No. Those who see God dreaming through all those around them dwell in a consciousness beyond justice. In justice there is separation, but when your consciousness dwells in the pure light of the realization that all are dreamed by God, then the separation becomes an invitation to draw close and become one again.

The prefect Pontius Pilate asks him, “Are you the king of the Jews?” Jesus responds, “My kingdom does not belong to this world.” The essential theme of his every teaching, the Kingdom of Heaven, is that there is a reality that is us, and it isn’t even something we believe. It’s what we already are. We have only to let it shine through us and surround us. It isn’t something of the world. It’s Someone of Whom we always are Who longs to pour forth into the world.

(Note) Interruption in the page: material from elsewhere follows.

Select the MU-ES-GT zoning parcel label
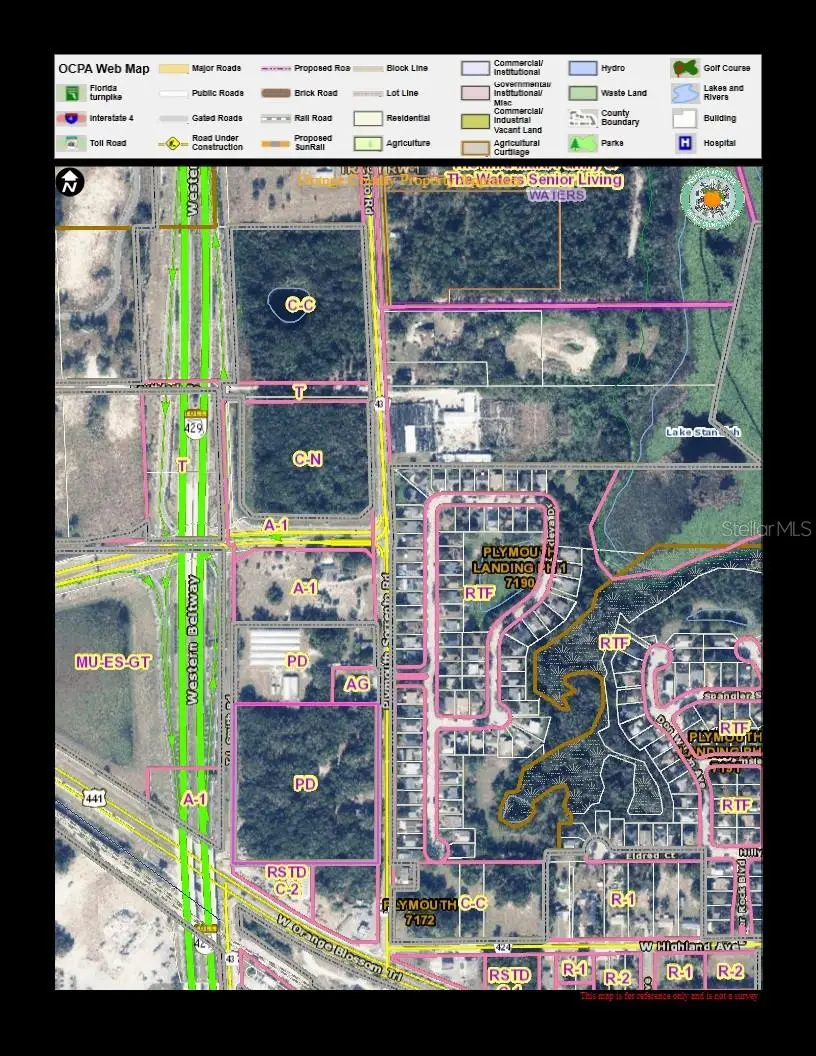The height and width of the screenshot is (1056, 816). [x=113, y=662]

Then the inevitable questions follow: When we have a rough night’s sleep or stub a toe on the leg of a chair—does God dream this? If a doctor says, “I need to let you know that you have cancer.” Is this part of the dream? Are the men who blew people to bits in the Brussels airport God dreaming, and why would God dream such a thing? We can start asking questions about whether Stalin and prisoners of war in Siberian gulags are God dreaming, or whether God would dream of sexually assaulting someone. But when we start asking the philosophical naysayer questions, we’ve already receded into the consciousness of illusion. Saint Paul writes, “The night is advanced, the day is at hand. Let us then throw off the works of darkness [and] put on the armor of light.” Nineteen centuries later these words would be put more succinctly: “far better to light the candle than to curse the darkness.” Jesus recognized this. Why ask the reason for hunger, when we can feed those in need? Why ask the reason for silence when we can pick up the lyre and the drum and play a song?

But the hardest question was asked by Mary as she watched her son, stripped and bloodied, die on the Cross. Why would God have this dream? Why would the light of the world allow itself to go out so quickly? The answer is that the Light, the Life, the Flame had to burn and shine brightly enough that wicks of other hearts would catch fire and the realization would spread. Thus John begins his Gospel: “The true light, which enlightens everyone, was coming into the world. To those who did accept him, he gave power to become children of God.”

Mary held her hand over her mouth, and lay her other hand on his cold, sallow foot, the square, iron nail sticking out. She whispered, “Why?”

“Woman, behold your son.”

We are one family. We are one body. We are one divine being inexorably in love with an imperfect world, aching to draw close. Ignite our hearts. Wake us up. What we call this world is supposed to be God’s dream. What we call this world and our selves is God’s dream.

So what will be the result when this realization spreads to envelope the minds and hearts of all people in the world?

Answer: We will embark on the now singular task confronting the human race: building a planetary civilization, the edifice of which is entirely belonging, welcoming, celebrating. We aren’t at the beginning of the end, as blockbuster movies and the nightly news would have us think. We are, rather, at the end of the beginning. Perhaps, looking down from the Cross at the woman—his mom—Jesus knew this.